Nel Settembre del 2013 Rosario Crocetta, mentre sta andando con la scorta ad un’iniziativa del suo movimento “Il Megafono”, è protagonista di un brutto incidente stradale.L’auto della scorta che seguiva quella su cui viaggiava Crocetta, ha sbandato scontrandosi con violenza contro un pilone. Tre gli uomini della scorta estratti dall’auto, feriti gravemente.
L’illeso Crocetta il giorno dopo piazza le due dichiarazioni del dico – non dico sui possibili mandanti di quell’incidente stradale: “Sono un condannato a morte”. Sceglie con cura come calibrare ogni dichiarazione, ad esempio mica si può fare un comunicato stampa, è preferibile l’autorevolezza di qualche osservatore straniero, di qualche testata non italiana. Ed è così che l’inserto domenicale del Times, il quotidiano più letto in Inghilterra, un mese dopo l’incidente dedica un servizio “al governatore gay che giura di voler raddrizzare la Sicilia” e che “guardato a vista da sei poliziotti armati, riporta continuamente informazioni ai magistrati antimafia, portando avanti la sua crociata contro gli sprechi, l’inefficienza e la criminalità”.
Cosa dice Crocetta in quell’articolo? “Diciamo che la mia morte è molto più probabile che il mio andare in prigione – dice Crocetta -. Io penso ogni giorno di morire. Continuo a ricevere minacce da parte della mafia, ma ho abituato me stesso a non avere paura.” E poi eccolo avanzare, appunto, il sospetto che possa esserci la mafia dietro l’ incidente sulla Siracusa-Gela. “Tuttavia – ammette – non posso provare nulla”.
Quattro anni dopo, su quell’incidente, possiamo dire che si può avere una certezza: la mafia proprio non c’entra.

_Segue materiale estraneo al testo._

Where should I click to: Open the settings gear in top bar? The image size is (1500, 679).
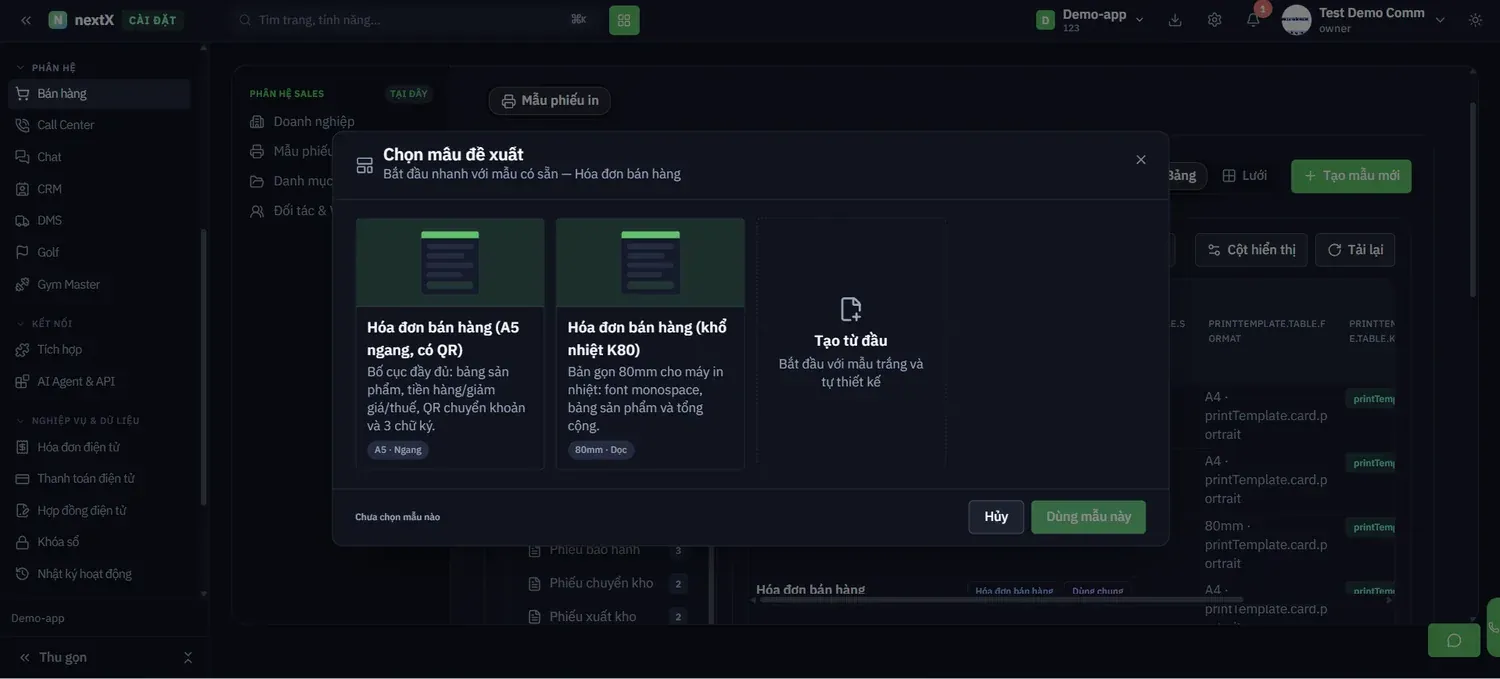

Si è concluso infatti il processo per i responsabili di quell’incidente, gli operai e i funzionari che lavoravano al cantiere, poveretti, non certo i capi della cosca locale, ed è terminato con due assoluzioni e due sentenze di non luogo a procedere. È questo l’esito del processo che si è celebrato al tribunale di Siracusa sull’incidente stradale. Il gup, Giuseppe Tripi, ha assolto Corrado Magro, 70 anni, funzionario del Cas e Vito Salemi, 60 anni, dipendente di un’impresa titolare dell’appalto per la realizzazione della segnaletica, che erano accusati di attentato alla sicurezza stradale. Prosciolti, in quanto non avevano scelto il rito abbreviato, Gaspare Sceuse, 62 anni, direttore dei lavori, e Angelo Arman, titolare dell’azienda in cui lavora Salemi.
L’auto ha sbandato contro un pilone. Tutto qui. Senza dico – non dico.